Today, the learning and experience of PlayArt is applied in many more ways. One staff member tells about how she went on a trip to the forest with the children and did not really set any goals for the trip, as she would have done before the PlayArt project. The trip was different, with wonder and amazement at the forefront. Time and place were almost forgotten, and she experienced a situation where she and the children were in flow.

It has been a very good experience to work with action learning because it has helped us to see things that we would not have seen otherwise. One child had a great sensory experience when we were working with paint, and action learning was a way to see that part of the child's experience, because action learning allows us to reflect together and from the observations we made in the situation.

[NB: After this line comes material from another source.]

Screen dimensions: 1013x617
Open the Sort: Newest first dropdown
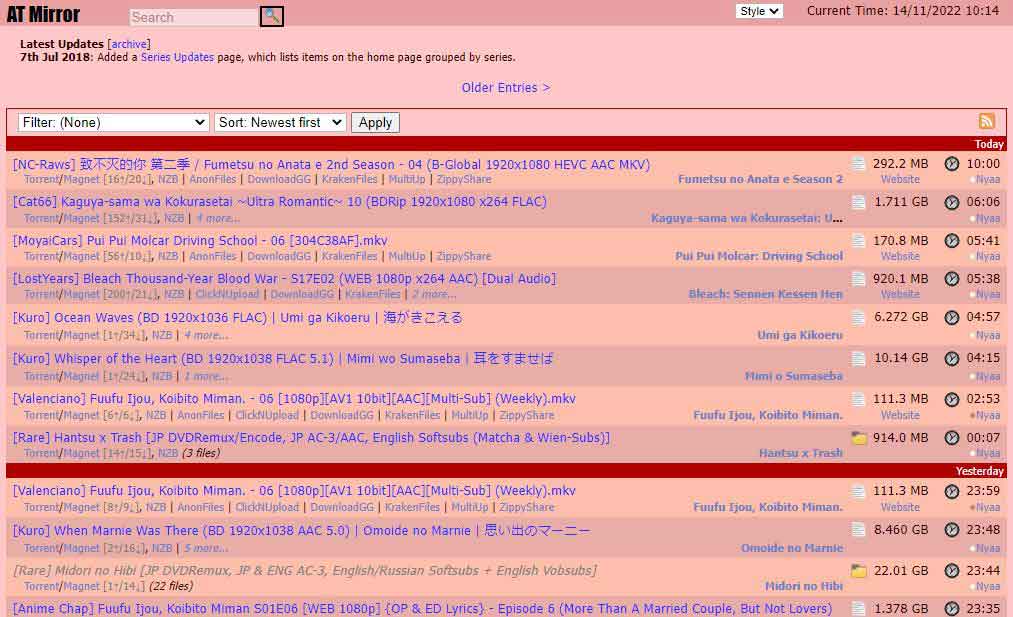pyautogui.click(x=280, y=122)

LegeKunst will strengthen our work with the reinforced curriculum because we have now seen what action learning can do to develop our practice. We will think about it in our everyday life, where we can see that there is a need to think much more in how we can provide space for aesthetic processes for children and adults together. The experiences children and adults have together through this are enriching and crucial for our relational work. Meeting each child where he/she is and being interested in seeing their perspective, thus letting them be co-players in aesthetic processes, and not "just" participants, gives the child a sense of being an actor in his/her own life.

In our future work, we will continue to work with action learning in practice. We have already incorporated this into our way of working with the reinforced curriculum, whereby all wards across the institution have selected situations where they specifically engage in actions where observation, reflection and evaluation are circular, so that we are constantly mindful of where we can develop our practice to benefit children's wellbeing, development, learning and education.

We are still curious about how we can put the child perspective even more at the forefront. How can we create even more space for aesthetic processes, now that we have experienced what good developmental moments it can create in the institution for both children and adults together.

The PlayArt project has created space and opportunity for many good and greater reflections for the whole house practice. It has been an eye-opener to how little it really takes to create a change, and a different focus.